SUPPLIED RECORDS below:
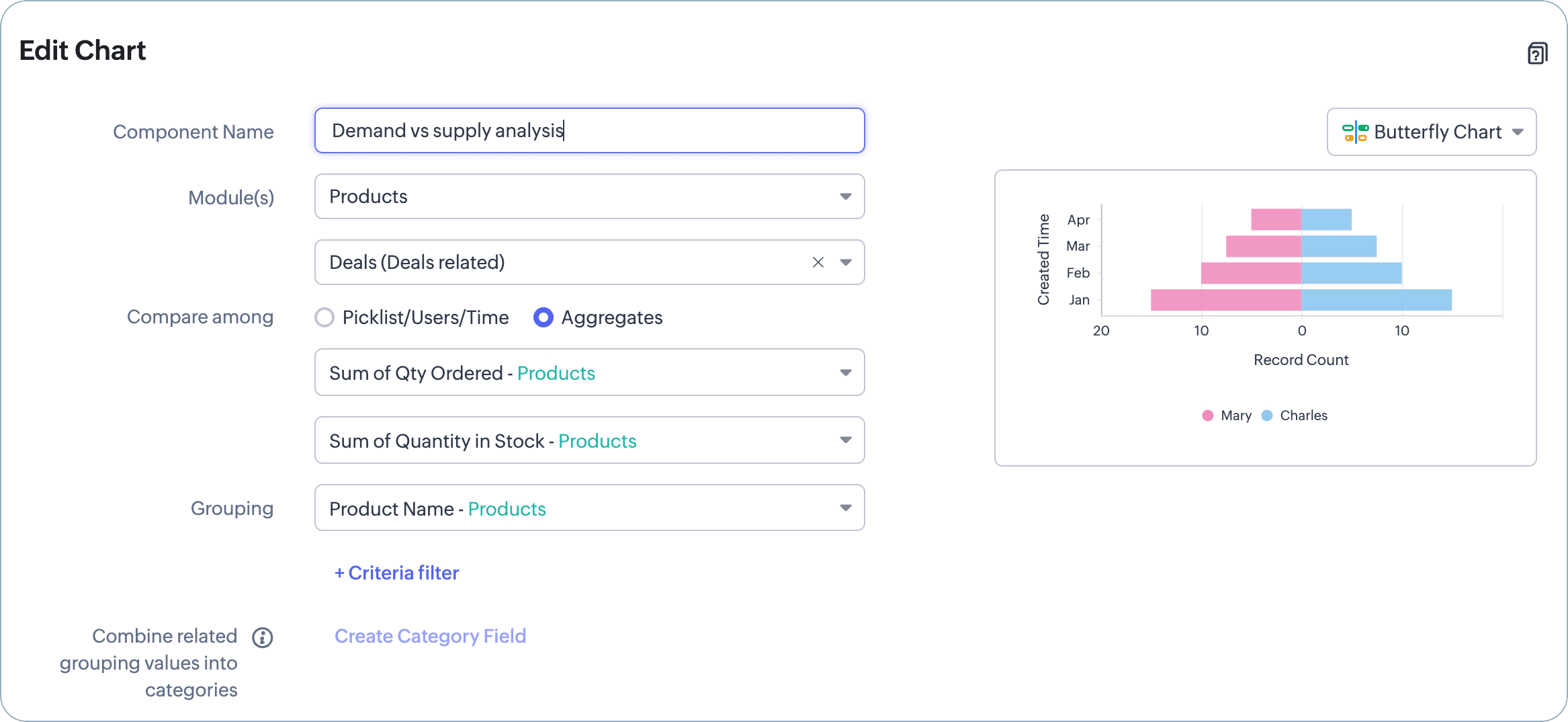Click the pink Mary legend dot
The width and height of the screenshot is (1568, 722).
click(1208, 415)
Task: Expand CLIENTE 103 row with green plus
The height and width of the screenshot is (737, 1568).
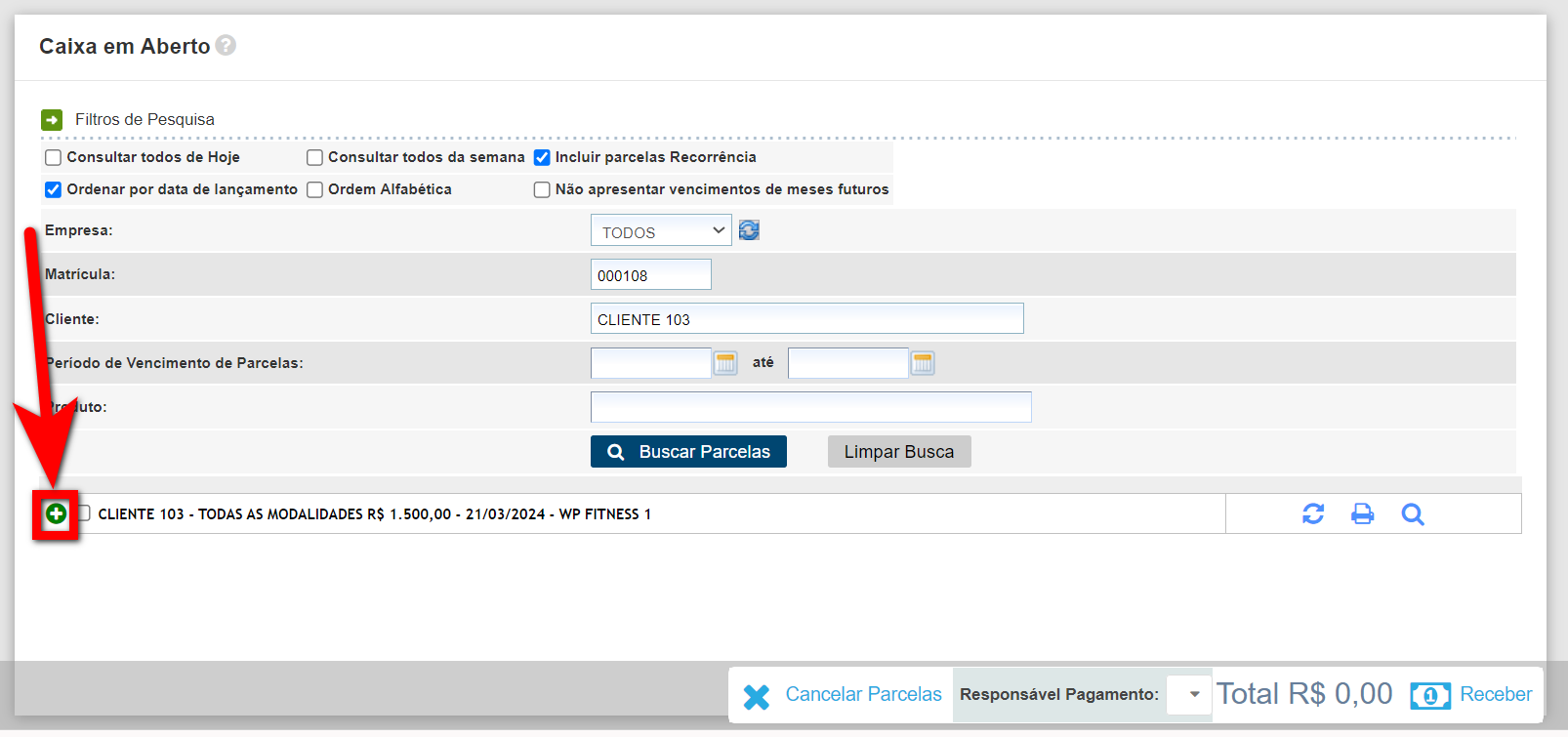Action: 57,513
End of SUPPLIED RECORDS.
SUPPLIED RECORDS below:
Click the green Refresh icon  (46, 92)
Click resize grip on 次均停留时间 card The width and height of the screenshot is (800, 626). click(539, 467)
End of SUPPLIED RECORDS.
SUPPLIED RECORDS below:
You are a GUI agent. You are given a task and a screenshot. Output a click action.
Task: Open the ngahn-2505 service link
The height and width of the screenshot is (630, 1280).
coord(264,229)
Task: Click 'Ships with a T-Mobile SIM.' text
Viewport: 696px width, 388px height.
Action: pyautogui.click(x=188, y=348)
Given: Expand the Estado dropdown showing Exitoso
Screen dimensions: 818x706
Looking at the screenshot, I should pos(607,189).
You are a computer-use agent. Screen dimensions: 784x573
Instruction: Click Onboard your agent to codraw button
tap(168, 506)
End of SUPPLIED RECORDS.
### TRY IT
If a line in the entries contains the word "green", copy that line out.

### OUTPUT OF THE TASK
Task: Expand CLIENTE 103 row with green plus
Click the green Refresh icon  (46, 92)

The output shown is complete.